**Exercise details**.
Images are not part of the copy; write out the rest of the data exactly as given.

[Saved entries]
= = = = = = =
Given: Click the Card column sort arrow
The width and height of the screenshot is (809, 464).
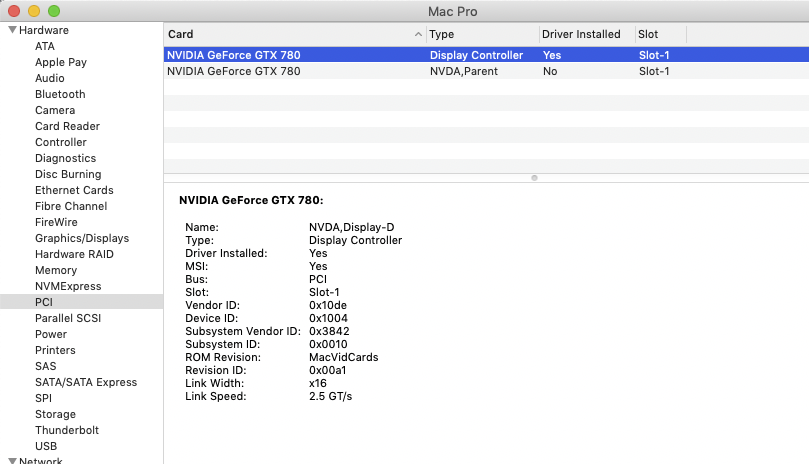Looking at the screenshot, I should coord(418,34).
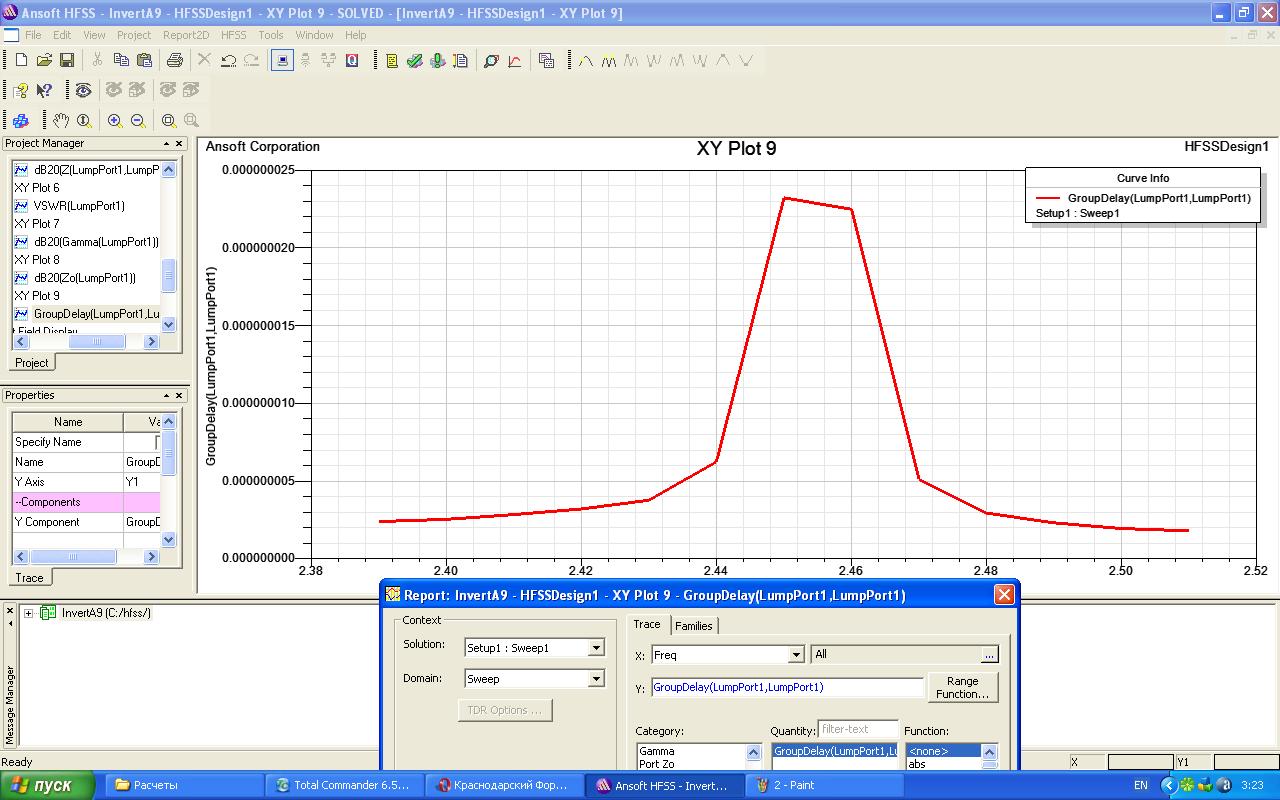Expand the InvertA9 tree node in Message Manager
This screenshot has width=1280, height=800.
[x=28, y=613]
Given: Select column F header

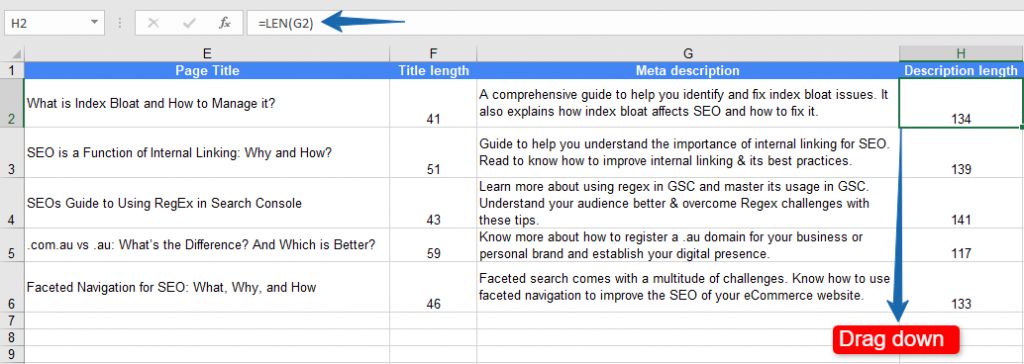Looking at the screenshot, I should click(434, 54).
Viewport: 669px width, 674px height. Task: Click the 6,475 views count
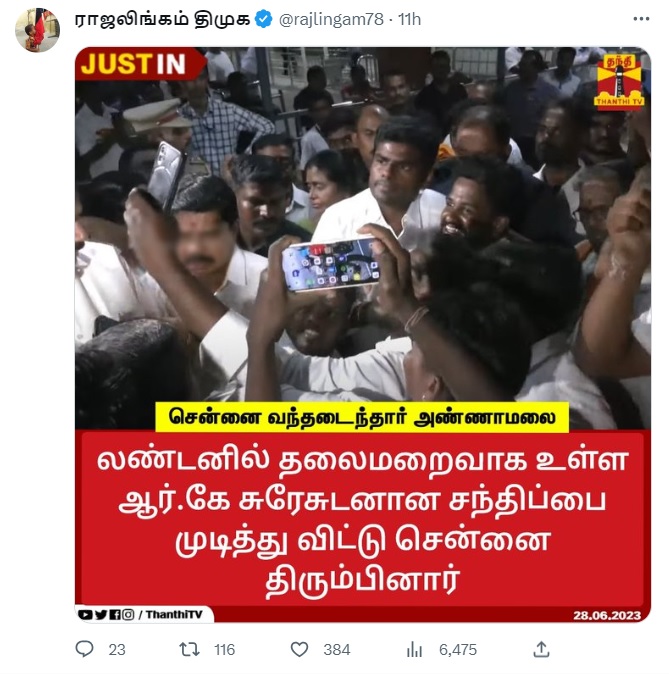458,649
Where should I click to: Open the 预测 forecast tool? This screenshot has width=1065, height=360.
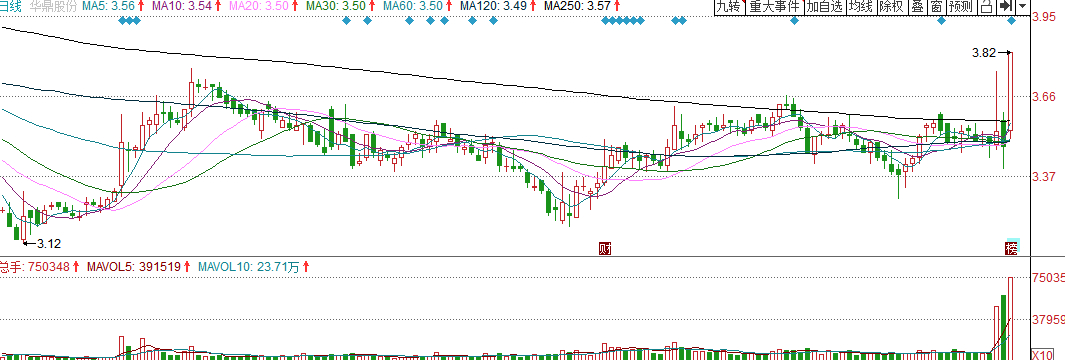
= = = = = = =
**Output of the task**.
Given: Click the Card column sort arrow
The width and height of the screenshot is (809, 464).
Looking at the screenshot, I should coord(418,34).
Expand the InvertA9 tree node in Message Manager
This screenshot has width=1280, height=800.
[x=28, y=613]
Given: Select column F header

Looking at the screenshot, I should click(434, 54).
Viewport: 669px width, 674px height. Task: Click the 6,475 views count
458,649
Where should I click to: Open the 预测 forecast tool? This screenshot has width=1065, height=360.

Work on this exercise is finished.